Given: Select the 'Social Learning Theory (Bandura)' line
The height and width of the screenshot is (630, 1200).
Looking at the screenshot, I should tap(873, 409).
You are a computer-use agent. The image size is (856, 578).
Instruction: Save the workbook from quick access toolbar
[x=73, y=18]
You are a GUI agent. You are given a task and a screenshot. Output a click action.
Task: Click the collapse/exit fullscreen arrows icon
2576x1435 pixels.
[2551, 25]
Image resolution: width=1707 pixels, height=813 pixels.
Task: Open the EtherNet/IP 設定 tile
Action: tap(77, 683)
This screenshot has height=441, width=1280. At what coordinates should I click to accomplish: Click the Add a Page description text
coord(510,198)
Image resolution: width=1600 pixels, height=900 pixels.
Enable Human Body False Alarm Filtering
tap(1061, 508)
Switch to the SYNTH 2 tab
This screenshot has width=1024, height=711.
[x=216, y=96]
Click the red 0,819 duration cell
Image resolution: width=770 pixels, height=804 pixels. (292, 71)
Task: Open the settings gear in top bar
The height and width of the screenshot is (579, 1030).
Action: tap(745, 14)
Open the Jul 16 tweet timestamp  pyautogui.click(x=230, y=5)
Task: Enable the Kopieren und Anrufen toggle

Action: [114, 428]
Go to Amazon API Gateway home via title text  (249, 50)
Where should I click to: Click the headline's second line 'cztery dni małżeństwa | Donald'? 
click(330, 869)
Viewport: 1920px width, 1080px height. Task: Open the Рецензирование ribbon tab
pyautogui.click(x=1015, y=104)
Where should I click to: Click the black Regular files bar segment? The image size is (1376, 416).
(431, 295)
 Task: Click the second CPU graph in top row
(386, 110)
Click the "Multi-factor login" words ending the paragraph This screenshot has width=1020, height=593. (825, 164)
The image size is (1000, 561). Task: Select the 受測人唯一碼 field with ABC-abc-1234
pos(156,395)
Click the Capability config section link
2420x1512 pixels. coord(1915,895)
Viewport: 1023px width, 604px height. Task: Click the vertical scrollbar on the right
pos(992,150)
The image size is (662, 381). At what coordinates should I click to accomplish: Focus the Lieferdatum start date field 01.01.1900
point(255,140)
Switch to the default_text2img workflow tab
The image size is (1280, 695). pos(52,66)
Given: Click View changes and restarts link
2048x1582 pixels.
::::::::
SHORT PROBLEM: Reproduce every line of the items above with each "Viewport" swapped for "Display" and nothing else altered.

THE SOLUTION:
Given: Select the 'Social Learning Theory (Bandura)' line
The height and width of the screenshot is (630, 1200).
Looking at the screenshot, I should tap(873, 409).
You are a computer-use agent. The image size is (856, 578).
Instruction: Save the workbook from quick access toolbar
[x=73, y=18]
You are a GUI agent. You are given a task and a screenshot. Output a click action.
Task: Click the collapse/exit fullscreen arrows icon
2576x1435 pixels.
[2551, 25]
Image resolution: width=1707 pixels, height=813 pixels.
Task: Open the EtherNet/IP 設定 tile
Action: tap(77, 683)
This screenshot has height=441, width=1280. At what coordinates should I click to accomplish: Click the Add a Page description text
coord(510,198)
Image resolution: width=1600 pixels, height=900 pixels.
Enable Human Body False Alarm Filtering
tap(1061, 508)
Switch to the SYNTH 2 tab
This screenshot has width=1024, height=711.
[x=216, y=96]
Click the red 0,819 duration cell
Image resolution: width=770 pixels, height=804 pixels. (292, 71)
Task: Open the settings gear in top bar
The height and width of the screenshot is (579, 1030).
Action: tap(745, 14)
Open the Jul 16 tweet timestamp  pyautogui.click(x=230, y=5)
Task: Enable the Kopieren und Anrufen toggle

Action: [114, 428]
Go to Amazon API Gateway home via title text  (249, 50)
Where should I click to: Click the headline's second line 'cztery dni małżeństwa | Donald'? 
click(330, 869)
Display: 1920px width, 1080px height. Task: Open the Рецензирование ribbon tab
pyautogui.click(x=1015, y=104)
Where should I click to: Click the black Regular files bar segment? The image size is (1376, 416).
(431, 295)
 Task: Click the second CPU graph in top row
(386, 110)
Click the "Multi-factor login" words ending the paragraph This screenshot has width=1020, height=593. (825, 164)
The image size is (1000, 561). Task: Select the 受測人唯一碼 field with ABC-abc-1234
pos(156,395)
Click the Capability config section link
2420x1512 pixels. coord(1915,895)
Display: 1023px width, 604px height. Task: Click the vertical scrollbar on the right
pos(992,150)
The image size is (662, 381). At what coordinates should I click to accomplish: Focus the Lieferdatum start date field 01.01.1900
point(255,140)
Switch to the default_text2img workflow tab
The image size is (1280, 695). pos(52,66)
Given: Click View changes and restarts link
2048x1582 pixels.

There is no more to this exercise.